A biografia memorável não é a da escrita asséptica dos especialistas. Os códigos científicos toldam a inspiração, a ânsia de neutralidade empobrece o discurso, um tema cativante fica preso numa teia de referências externas e palavreado difícil de mastigar, ambos ali encaixados para que todos vejamos quão bem o autor se masturba. A boa biografia deve somar hipóteses de interpretação a uma moral para a história, não estéreis 'subsídios para a compreensão' de blábláblá. Quero que arrisque conclusões, não que fuja a elas alegando falsa humildade. A vida e a obra não são só sequências de acontecimentos, são também as motivações que lhes subjazem, mas que só um grande autor destrinça.
Por isso normalmente prefiro a biografia da boa ficção: é tão real como se o fosse e normalmente ganha em profundidade. Como quando li, nestes dias, 'A Mancha Humana' de Philip Roth e sonhei vir a conhecer alguém vivo tão bem quanto a admirável Faunia Farley, a iletrada empregada com um terrível passado e uma desencantada e darwiniana opinião sobre toda a gente. Ou quanto Coleman Silk, o obstinado e autoritário ex-reitor que foi capaz de abandonar a família mas jurou vingança quando o cinismo dos seus inimigos na universidade o queimou na praça pública com uma injusta acusação de racismo. Ou ainda quanto Delphine Roux, a cínica-mor, com uma carreira académica brilhante e um lado afectivo subnutrido (y que los hay, los hay).
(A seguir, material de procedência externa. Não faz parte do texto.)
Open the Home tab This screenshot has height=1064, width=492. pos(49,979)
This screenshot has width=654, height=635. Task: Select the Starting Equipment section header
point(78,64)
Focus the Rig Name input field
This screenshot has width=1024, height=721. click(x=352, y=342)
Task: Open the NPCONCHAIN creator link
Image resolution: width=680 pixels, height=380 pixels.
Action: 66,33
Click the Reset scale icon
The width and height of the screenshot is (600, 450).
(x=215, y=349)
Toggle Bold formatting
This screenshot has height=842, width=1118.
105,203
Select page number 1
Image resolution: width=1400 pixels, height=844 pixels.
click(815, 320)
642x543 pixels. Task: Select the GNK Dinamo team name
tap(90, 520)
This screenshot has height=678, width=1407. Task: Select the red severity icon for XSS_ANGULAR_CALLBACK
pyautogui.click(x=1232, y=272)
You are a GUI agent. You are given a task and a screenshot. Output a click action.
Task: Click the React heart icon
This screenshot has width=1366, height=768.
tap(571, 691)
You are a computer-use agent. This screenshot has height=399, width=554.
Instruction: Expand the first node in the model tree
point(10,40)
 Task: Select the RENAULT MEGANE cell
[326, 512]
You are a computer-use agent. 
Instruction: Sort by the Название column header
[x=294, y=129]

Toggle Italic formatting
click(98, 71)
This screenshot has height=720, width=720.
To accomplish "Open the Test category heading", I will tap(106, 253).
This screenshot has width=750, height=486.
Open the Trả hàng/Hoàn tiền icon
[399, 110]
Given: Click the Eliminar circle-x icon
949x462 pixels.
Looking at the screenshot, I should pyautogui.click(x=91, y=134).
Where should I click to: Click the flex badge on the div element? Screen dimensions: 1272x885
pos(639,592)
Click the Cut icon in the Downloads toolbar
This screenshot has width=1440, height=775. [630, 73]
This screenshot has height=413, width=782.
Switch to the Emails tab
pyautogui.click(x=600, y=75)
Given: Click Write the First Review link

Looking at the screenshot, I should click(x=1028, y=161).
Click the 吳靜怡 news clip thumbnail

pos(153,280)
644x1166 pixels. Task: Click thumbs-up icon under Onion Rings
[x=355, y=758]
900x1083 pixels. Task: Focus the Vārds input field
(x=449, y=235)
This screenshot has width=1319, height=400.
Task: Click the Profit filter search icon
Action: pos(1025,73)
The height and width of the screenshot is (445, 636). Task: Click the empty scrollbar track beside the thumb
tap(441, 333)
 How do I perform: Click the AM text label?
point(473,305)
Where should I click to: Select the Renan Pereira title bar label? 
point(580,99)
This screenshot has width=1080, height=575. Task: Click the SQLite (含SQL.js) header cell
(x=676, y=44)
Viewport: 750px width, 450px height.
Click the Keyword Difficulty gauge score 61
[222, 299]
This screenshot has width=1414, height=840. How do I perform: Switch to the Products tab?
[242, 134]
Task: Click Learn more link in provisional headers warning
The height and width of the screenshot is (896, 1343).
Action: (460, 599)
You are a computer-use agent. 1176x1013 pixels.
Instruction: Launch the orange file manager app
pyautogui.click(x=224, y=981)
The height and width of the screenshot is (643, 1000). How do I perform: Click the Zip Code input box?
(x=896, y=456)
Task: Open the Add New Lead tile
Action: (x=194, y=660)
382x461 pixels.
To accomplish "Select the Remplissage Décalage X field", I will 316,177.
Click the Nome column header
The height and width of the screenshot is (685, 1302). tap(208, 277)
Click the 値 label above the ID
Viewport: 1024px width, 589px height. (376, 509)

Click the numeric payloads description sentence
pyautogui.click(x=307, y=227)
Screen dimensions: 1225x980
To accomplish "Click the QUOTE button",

Acima de tudo, gosto de uma biografia que vergue as minhas conclusões precipitadas, uma após a outra, até à conclusão final, que - como no caso de Silk - pode até divergir um pouco da do narrador. Compreender as pessoas, ou as boas personagens, é aceitá-las gostando ou não delas. Com as personagens de 'A Mancha Humana' posso, sem o temor do costume, dizer ter aprendido sobre as pessoas mais do que aprenderia com qualquer calhamaço de História ou estudo de genética.